Available records below:
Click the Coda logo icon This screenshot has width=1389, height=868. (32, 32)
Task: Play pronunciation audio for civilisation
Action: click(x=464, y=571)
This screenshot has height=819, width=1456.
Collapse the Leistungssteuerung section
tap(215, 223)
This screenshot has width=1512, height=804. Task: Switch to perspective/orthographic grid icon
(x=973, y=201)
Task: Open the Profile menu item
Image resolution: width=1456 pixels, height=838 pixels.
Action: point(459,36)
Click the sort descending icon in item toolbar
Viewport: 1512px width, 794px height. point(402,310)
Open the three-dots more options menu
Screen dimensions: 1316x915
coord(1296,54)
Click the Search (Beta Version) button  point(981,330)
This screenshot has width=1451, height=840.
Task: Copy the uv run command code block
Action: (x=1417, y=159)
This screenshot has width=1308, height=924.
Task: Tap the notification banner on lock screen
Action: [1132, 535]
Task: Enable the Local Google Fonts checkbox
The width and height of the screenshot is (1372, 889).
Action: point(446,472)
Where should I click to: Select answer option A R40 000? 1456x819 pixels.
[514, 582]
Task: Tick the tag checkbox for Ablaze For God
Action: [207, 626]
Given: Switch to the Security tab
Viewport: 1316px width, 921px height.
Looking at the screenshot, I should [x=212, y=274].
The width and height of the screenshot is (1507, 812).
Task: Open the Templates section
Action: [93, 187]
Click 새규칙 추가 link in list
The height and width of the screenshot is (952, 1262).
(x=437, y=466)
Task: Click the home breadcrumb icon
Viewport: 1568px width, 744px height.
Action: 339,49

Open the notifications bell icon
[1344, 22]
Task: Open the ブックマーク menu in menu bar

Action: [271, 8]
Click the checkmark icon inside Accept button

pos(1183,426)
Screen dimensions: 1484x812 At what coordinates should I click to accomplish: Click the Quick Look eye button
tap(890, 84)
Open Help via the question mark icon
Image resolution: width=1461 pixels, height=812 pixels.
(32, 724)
End of Available records.
No line may be left out; the records are to be transcribed in full.

Click the Coda logo icon This screenshot has width=1389, height=868. (32, 32)
Task: Play pronunciation audio for civilisation
Action: click(x=464, y=571)
This screenshot has height=819, width=1456.
Collapse the Leistungssteuerung section
tap(215, 223)
This screenshot has width=1512, height=804. Task: Switch to perspective/orthographic grid icon
(x=973, y=201)
Task: Open the Profile menu item
Image resolution: width=1456 pixels, height=838 pixels.
Action: point(459,36)
Click the sort descending icon in item toolbar
Viewport: 1512px width, 794px height. point(402,310)
Open the three-dots more options menu
Screen dimensions: 1316x915
coord(1296,54)
Click the Search (Beta Version) button  point(981,330)
This screenshot has width=1451, height=840.
Task: Copy the uv run command code block
Action: (x=1417, y=159)
This screenshot has width=1308, height=924.
Task: Tap the notification banner on lock screen
Action: [1132, 535]
Task: Enable the Local Google Fonts checkbox
The width and height of the screenshot is (1372, 889).
Action: point(446,472)
Where should I click to: Select answer option A R40 000? 1456x819 pixels.
[514, 582]
Task: Tick the tag checkbox for Ablaze For God
Action: [207, 626]
Given: Switch to the Security tab
Viewport: 1316px width, 921px height.
Looking at the screenshot, I should [x=212, y=274].
The width and height of the screenshot is (1507, 812).
Task: Open the Templates section
Action: [93, 187]
Click 새규칙 추가 link in list
The height and width of the screenshot is (952, 1262).
(x=437, y=466)
Task: Click the home breadcrumb icon
Viewport: 1568px width, 744px height.
Action: 339,49

Open the notifications bell icon
[1344, 22]
Task: Open the ブックマーク menu in menu bar

Action: [271, 8]
Click the checkmark icon inside Accept button

pos(1183,426)
Screen dimensions: 1484x812 At what coordinates should I click to accomplish: Click the Quick Look eye button
tap(890, 84)
Open Help via the question mark icon
Image resolution: width=1461 pixels, height=812 pixels.
(32, 724)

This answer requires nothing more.